> _Task prompt_:
With pictures omitted, output the records below exactly as they appear.

※ ※ ※

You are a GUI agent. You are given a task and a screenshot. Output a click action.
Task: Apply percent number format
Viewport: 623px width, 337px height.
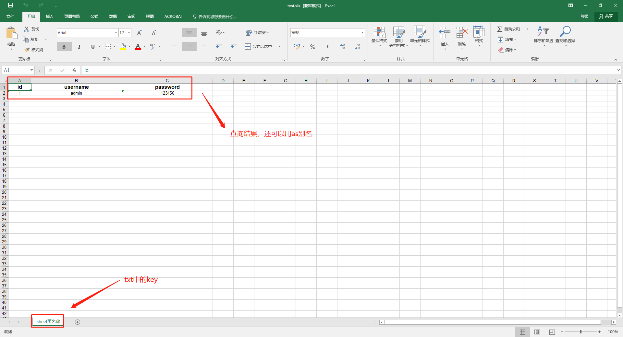312,47
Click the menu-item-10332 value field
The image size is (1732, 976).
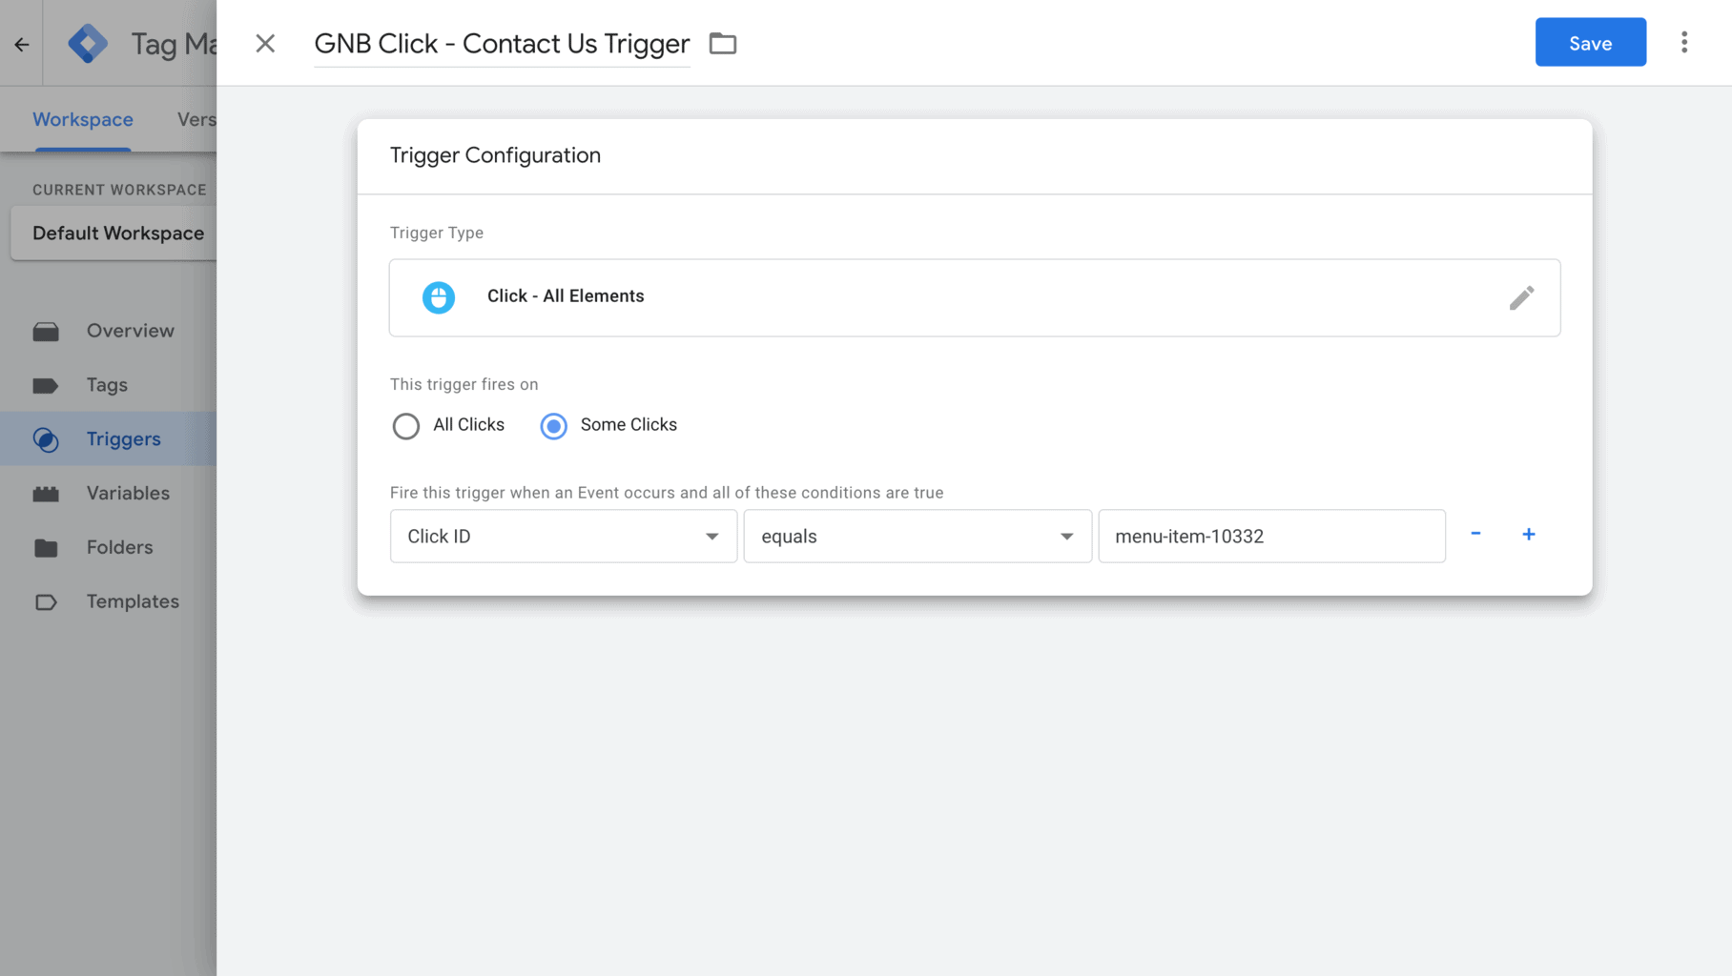1271,536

※ ※ ※

> _Answer to the problem_:
You are a GUI agent. You are given a task and a screenshot. Output a click action.
Task: Apply percent number format
Viewport: 623px width, 337px height.
312,47
Click the menu-item-10332 value field
The image size is (1732, 976).
1271,536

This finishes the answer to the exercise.